• [Record list]

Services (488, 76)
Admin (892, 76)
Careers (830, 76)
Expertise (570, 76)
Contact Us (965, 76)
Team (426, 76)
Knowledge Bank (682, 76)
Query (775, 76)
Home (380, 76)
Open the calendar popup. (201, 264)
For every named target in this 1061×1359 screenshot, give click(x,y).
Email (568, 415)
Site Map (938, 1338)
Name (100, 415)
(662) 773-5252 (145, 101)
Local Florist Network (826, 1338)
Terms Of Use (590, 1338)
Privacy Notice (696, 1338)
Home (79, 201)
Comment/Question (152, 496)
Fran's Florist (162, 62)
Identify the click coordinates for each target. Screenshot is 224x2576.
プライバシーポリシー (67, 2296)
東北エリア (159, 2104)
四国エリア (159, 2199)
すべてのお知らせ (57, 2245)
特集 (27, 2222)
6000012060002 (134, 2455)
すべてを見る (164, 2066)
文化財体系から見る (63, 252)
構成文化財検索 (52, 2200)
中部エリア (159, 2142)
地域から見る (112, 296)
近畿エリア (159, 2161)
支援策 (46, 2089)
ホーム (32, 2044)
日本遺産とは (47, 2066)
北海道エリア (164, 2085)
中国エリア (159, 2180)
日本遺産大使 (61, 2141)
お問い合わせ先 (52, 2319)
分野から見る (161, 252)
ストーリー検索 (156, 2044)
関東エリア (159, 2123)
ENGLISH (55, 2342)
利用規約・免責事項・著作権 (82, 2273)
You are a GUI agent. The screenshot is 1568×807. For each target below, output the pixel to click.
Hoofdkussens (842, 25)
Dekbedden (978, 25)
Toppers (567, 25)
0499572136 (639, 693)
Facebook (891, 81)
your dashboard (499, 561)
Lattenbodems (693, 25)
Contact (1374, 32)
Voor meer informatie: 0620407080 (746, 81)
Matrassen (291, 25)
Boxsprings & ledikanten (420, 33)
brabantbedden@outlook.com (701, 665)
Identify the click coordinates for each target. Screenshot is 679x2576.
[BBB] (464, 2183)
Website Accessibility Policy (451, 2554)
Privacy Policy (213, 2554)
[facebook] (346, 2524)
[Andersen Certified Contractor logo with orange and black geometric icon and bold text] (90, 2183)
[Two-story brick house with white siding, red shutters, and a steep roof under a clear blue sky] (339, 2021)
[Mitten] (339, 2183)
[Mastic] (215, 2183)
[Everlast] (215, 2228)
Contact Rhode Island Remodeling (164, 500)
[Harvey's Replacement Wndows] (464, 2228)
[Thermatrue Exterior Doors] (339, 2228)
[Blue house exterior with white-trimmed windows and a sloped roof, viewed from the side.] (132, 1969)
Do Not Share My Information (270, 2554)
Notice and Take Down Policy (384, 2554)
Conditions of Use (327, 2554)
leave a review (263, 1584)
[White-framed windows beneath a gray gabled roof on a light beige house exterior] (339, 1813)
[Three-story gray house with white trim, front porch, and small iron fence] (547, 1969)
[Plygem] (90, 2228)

• [Task prompt]
Please reproduce all the entries above, swapping "Policy" for "Statement" and leaving everything else unchanged.

• [Exercise result]
Services (488, 76)
Admin (892, 76)
Careers (830, 76)
Expertise (570, 76)
Contact Us (965, 76)
Team (426, 76)
Knowledge Bank (682, 76)
Query (775, 76)
Home (380, 76)
Open the calendar popup. (201, 264)
For every named target in this 1061×1359 screenshot, give click(x,y).
Email (568, 415)
Site Map (938, 1338)
Name (100, 415)
(662) 773-5252 (145, 101)
Local Florist Network (826, 1338)
Terms Of Use (590, 1338)
Privacy Notice (696, 1338)
Home (79, 201)
Comment/Question (152, 496)
Fran's Florist (162, 62)
Identify the click coordinates for each target. Screenshot is 224x2576.
プライバシーポリシー (67, 2296)
東北エリア (159, 2104)
四国エリア (159, 2199)
すべてのお知らせ (57, 2245)
特集 (27, 2222)
6000012060002 (134, 2455)
すべてを見る (164, 2066)
文化財体系から見る (63, 252)
構成文化財検索 (52, 2200)
中部エリア (159, 2142)
地域から見る (112, 296)
近畿エリア (159, 2161)
支援策 (46, 2089)
ホーム (32, 2044)
日本遺産とは (47, 2066)
北海道エリア (164, 2085)
中国エリア (159, 2180)
日本遺産大使 (61, 2141)
お問い合わせ先 (52, 2319)
分野から見る (161, 252)
ストーリー検索 (156, 2044)
関東エリア (159, 2123)
ENGLISH (55, 2342)
利用規約・免責事項・著作権 (82, 2273)
You are a GUI agent. The screenshot is 1568×807. For each target below, output the pixel to click.
Hoofdkussens (842, 25)
Dekbedden (978, 25)
Toppers (567, 25)
0499572136 (639, 693)
Facebook (891, 81)
your dashboard (499, 561)
Lattenbodems (693, 25)
Contact (1374, 32)
Voor meer informatie: 0620407080 (746, 81)
Matrassen (291, 25)
Boxsprings & ledikanten (420, 33)
brabantbedden@outlook.com (701, 665)
Identify the click coordinates for each target. Screenshot is 679x2576.
[BBB] (464, 2183)
Website Accessibility Statement (451, 2554)
Privacy Statement (213, 2554)
[facebook] (346, 2524)
[Andersen Certified Contractor logo with orange and black geometric icon and bold text] (90, 2183)
[Two-story brick house with white siding, red shutters, and a steep roof under a clear blue sky] (339, 2021)
[Mitten] (339, 2183)
[Mastic] (215, 2183)
[Everlast] (215, 2228)
Contact Rhode Island Remodeling (164, 500)
[Harvey's Replacement Wndows] (464, 2228)
[Thermatrue Exterior Doors] (339, 2228)
[Blue house exterior with white-trimmed windows and a sloped roof, viewed from the side.] (132, 1969)
Do Not Share My Information (270, 2554)
Notice and Take Down Statement (384, 2554)
Conditions of Use (327, 2554)
leave a review (263, 1584)
[White-framed windows beneath a gray gabled roof on a light beige house exterior] (339, 1813)
[Three-story gray house with white trim, front porch, and small iron fence] (547, 1969)
[Plygem] (90, 2228)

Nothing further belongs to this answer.